▸ **WRITTEN TASK 1**: Please reproduce a passage from the blog post word for word, beginning at the words "Too often we" and stopping after "there.  What Atrios said.".
▸ **WRITTEN TASK 2**: In the blog post, who is credited with describing the problem as a "dearth of economic investment opportunity"?

**** EXCERPT ****

Universal Translator

Showing posts with label digby. Show all posts
Showing posts with label digby. Show all posts

Wednesday, November 30, 2011

The Driving Dream of MORE

Too often we assume that Homo Economicus is truly just motivated by the money, or more ridiculously the financial interests of the shareholders of the companies they run.  The truth is Our Galtian Overlords are frequently just assholes because they are assholes, not because being assholes will actually make them any richer.

                                                --Atrios
                                    
That right there.  What Atrios said.  

Digby wrote something the other day quoting Joseph Stiglitz’s assertion that the ultimate fate of the 1% “is bound up with how the other 99% live.”  Digby then added that “a stable society with a thriving middle class is more necessary to [the 1%’s] survival than a quick buck to add to their already depraved level of wealth . . . .”

With which Steve M. quibbled:

Maybe [these statements] are true in the very, very long run, but I can’t live on a planet in which North Korea’s regime has endured for decades, thriving as its population starves, and believe that the overdogs in our society can’t keep bleeding us relatively slowly for as long as we’re willing to put up with it.  They don’t need for us to thrive – they’ll sell to a Chinese or Indian or Brazilian middle class if ours isn’t thriving.  Or they’ll sell to one another.  They don’t need for us to thrive any more than they’ve ever needed a thriving middle class in any of the third world countries where they’ve long put their factories.

But I think Steve M. gets it wrong here, because I think Steve misapprehends the issue.

Digby and Stiglitz might have been discussing the division between the 99% and the 1% that obtains here in the United States, but that division is being replicated around the world and so their argument applies on a global scale.

It is fine to blithely suggest that Our Galtian Overlords will sell to a Chinese or an Indian middle class if the US middle class isn’t flourishing, but neither the Chinese nor the Indian middle class are flourishing either.  Sure, you can point to the high growth rate of the middle class in either country, but that is only because when one’s starting point is essentially zero any uptick at all implies, mathematically speaking, a growth rate of infinity.  (I exaggerate, obviously, but I think you take my point.)

The reason we have a “global savings glut” (Bernanke, Krugman, Roubini), or - stated another way - a “dearth of economic investment opportunity” (Stiglitz), or - stated another way - an “overaccumulation of capital” (Marx) is because Our Galtian Overlords in pretty much every country are appropriating for themselves alone almost all the profit from their growing economies and not recycling that profit back into the system in the form of higher wages for everybody else.

By doing so, they are at once accumulating capital for themselves and destroying any market in which they might later deploy that capital.  It’s not that they are eating their seed corn so much as they are storing that seed corn away until it rots from disuse.

This is also why Steve M.’s point about the 1% never having needed a thriving middle class in “any of the third world countries where they’ve long put their factories” is misplaced.  The cruel genius behind the idea of employing third-world workers at slave wages to manufacture goods for export is that those goods, by definition, are intended to be sold elsewhere; by keeping their labor markets and their consumer markets absolutely separate, manufacturers could impoverish the former without shrinking the latter.  But the genius of this little stratagem evaporates once one attempts to replicate it on a global scale.  When the entire world’s labor supply is impoverished, the entire world’s consumer market is as well.

**** RAW DATA ****

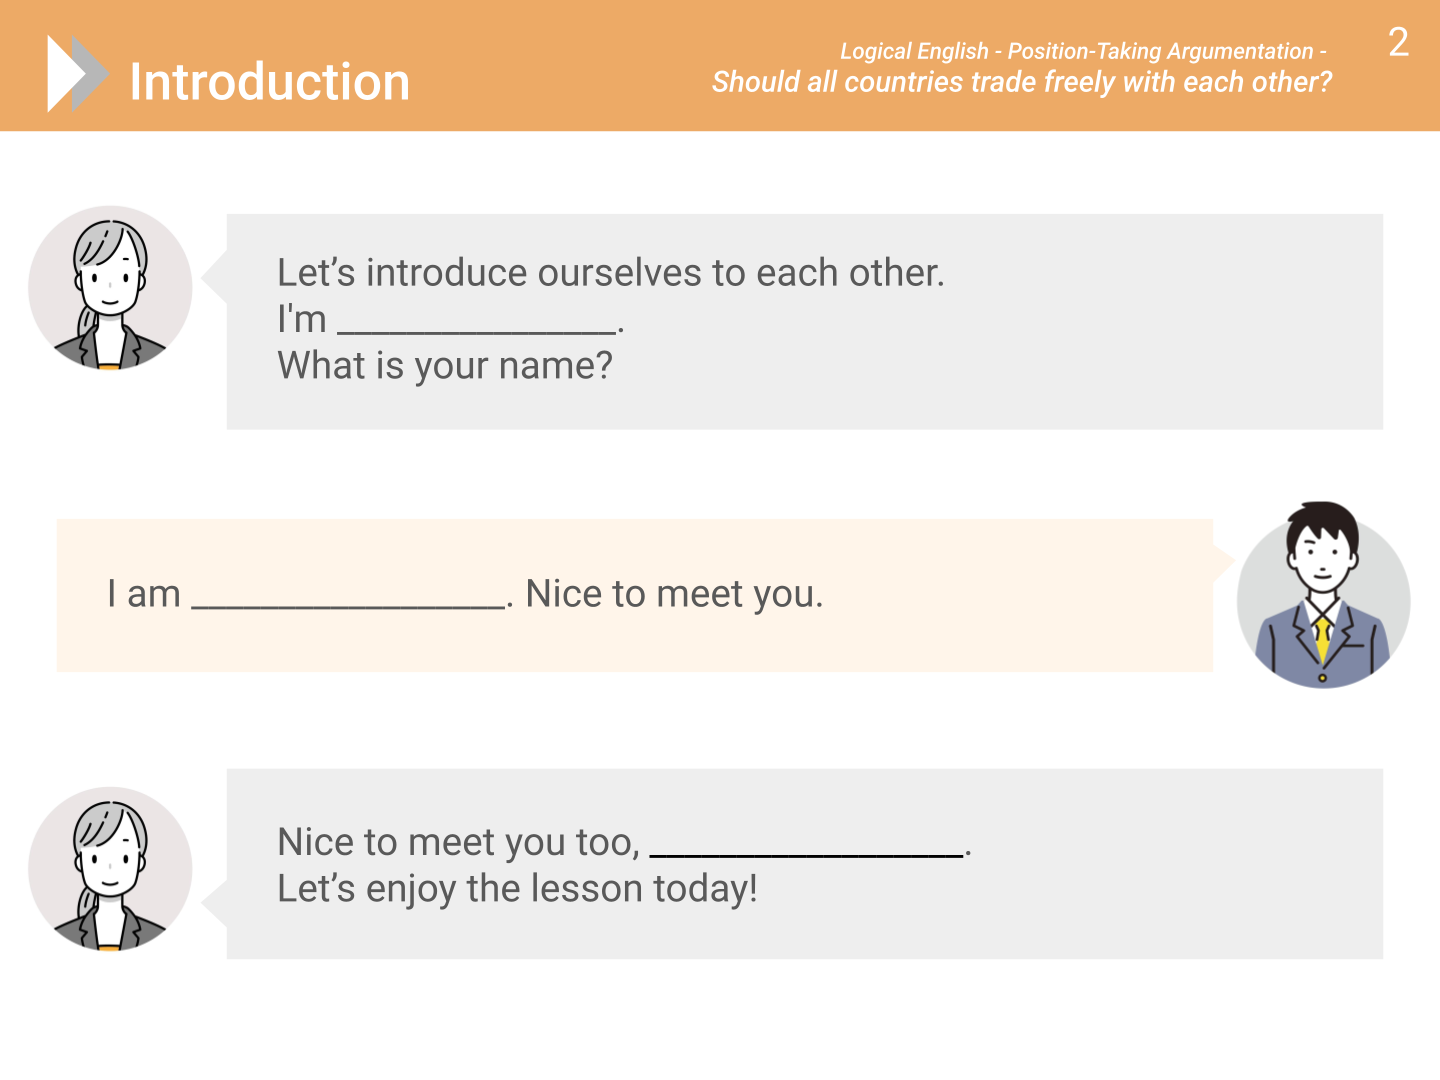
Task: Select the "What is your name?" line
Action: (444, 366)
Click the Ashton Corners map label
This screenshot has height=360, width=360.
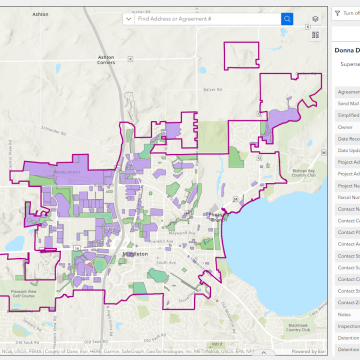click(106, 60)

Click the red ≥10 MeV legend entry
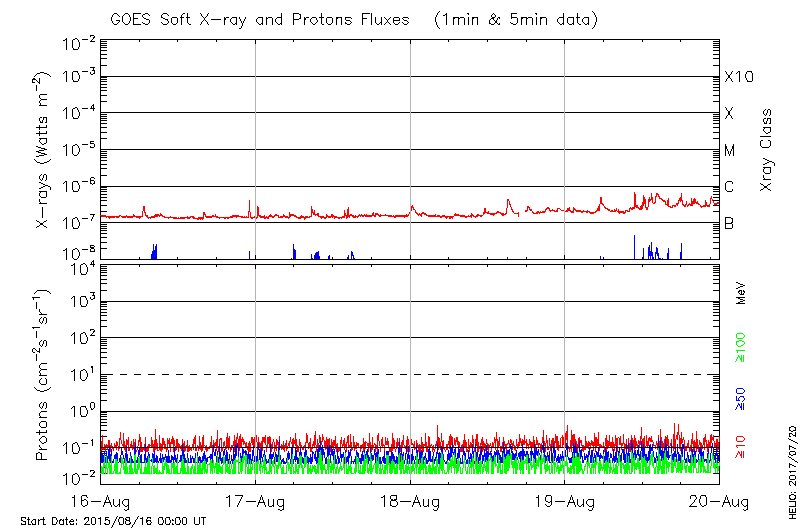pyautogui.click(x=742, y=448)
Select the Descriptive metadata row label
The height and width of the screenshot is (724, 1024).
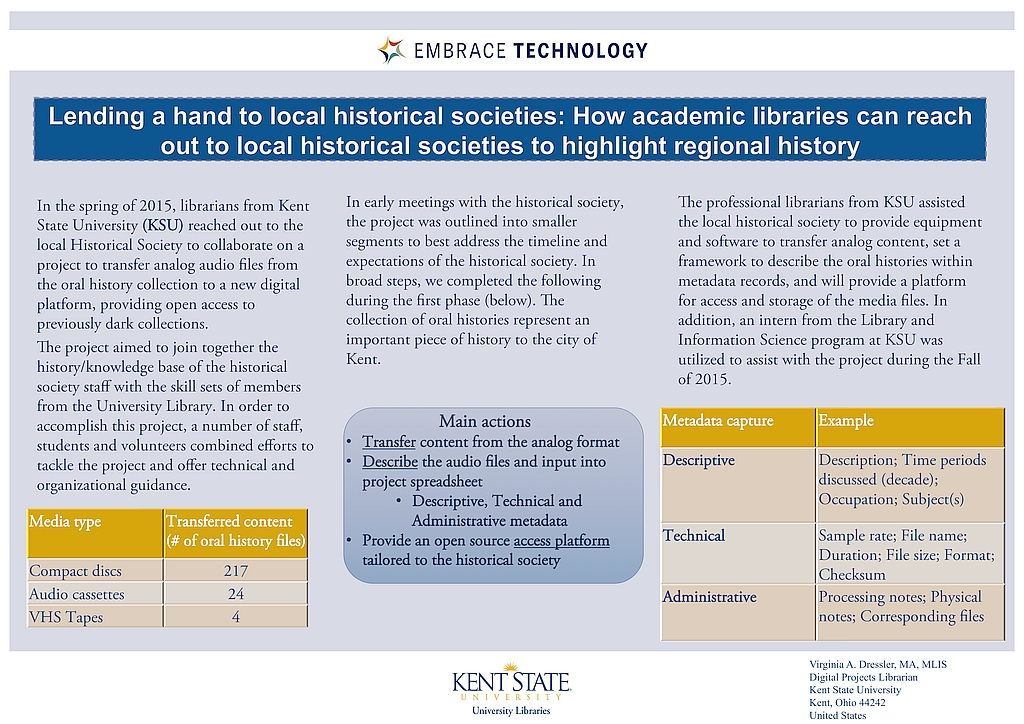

****

▸ **TASK SOLUTION 1**:
Too often we assume that Homo Economicus is truly just motivated by the money, or more ridiculously the financial interests of the shareholders of the companies they run.  The truth is Our Galtian Overlords are frequently just assholes because they are assholes, not because being assholes will actually make them any richer.

                                                --Atrios
                                    
That right there.  What Atrios said.

▸ **TASK SOLUTION 2**: Stiglitz